• [AIM OF THE EXERCISE] Among the lines below, count those that include "Política", and state the count alone.

Records drawn from a dataset:
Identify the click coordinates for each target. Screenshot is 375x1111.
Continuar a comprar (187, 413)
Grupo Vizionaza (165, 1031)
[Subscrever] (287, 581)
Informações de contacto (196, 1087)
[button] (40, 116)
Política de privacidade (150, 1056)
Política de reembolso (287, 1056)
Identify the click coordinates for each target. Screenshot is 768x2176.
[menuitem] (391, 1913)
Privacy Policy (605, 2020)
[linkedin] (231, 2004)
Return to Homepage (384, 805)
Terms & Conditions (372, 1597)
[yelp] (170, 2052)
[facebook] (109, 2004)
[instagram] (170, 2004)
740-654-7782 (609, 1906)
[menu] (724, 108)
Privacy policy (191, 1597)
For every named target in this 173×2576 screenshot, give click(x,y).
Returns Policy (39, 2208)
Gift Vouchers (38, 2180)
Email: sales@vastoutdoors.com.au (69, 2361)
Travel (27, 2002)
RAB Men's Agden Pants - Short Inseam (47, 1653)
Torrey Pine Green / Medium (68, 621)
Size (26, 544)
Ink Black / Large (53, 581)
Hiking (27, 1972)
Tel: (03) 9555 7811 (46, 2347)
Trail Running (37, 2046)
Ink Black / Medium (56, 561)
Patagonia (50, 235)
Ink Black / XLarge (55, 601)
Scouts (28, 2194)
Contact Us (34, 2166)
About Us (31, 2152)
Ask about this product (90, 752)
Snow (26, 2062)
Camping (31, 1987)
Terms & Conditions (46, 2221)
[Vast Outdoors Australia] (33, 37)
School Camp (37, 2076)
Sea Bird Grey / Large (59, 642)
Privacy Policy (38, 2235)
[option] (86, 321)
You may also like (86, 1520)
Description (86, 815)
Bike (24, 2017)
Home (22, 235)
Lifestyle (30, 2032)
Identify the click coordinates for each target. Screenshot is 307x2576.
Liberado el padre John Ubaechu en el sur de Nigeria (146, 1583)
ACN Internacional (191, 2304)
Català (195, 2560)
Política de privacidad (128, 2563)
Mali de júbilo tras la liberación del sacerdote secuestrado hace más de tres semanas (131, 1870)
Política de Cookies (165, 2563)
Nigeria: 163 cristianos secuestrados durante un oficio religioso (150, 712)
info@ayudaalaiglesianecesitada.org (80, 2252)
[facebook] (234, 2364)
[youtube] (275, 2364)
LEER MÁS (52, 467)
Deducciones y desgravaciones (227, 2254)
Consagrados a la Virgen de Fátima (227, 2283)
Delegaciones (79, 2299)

• [RESPONSE TO THE TASK] 4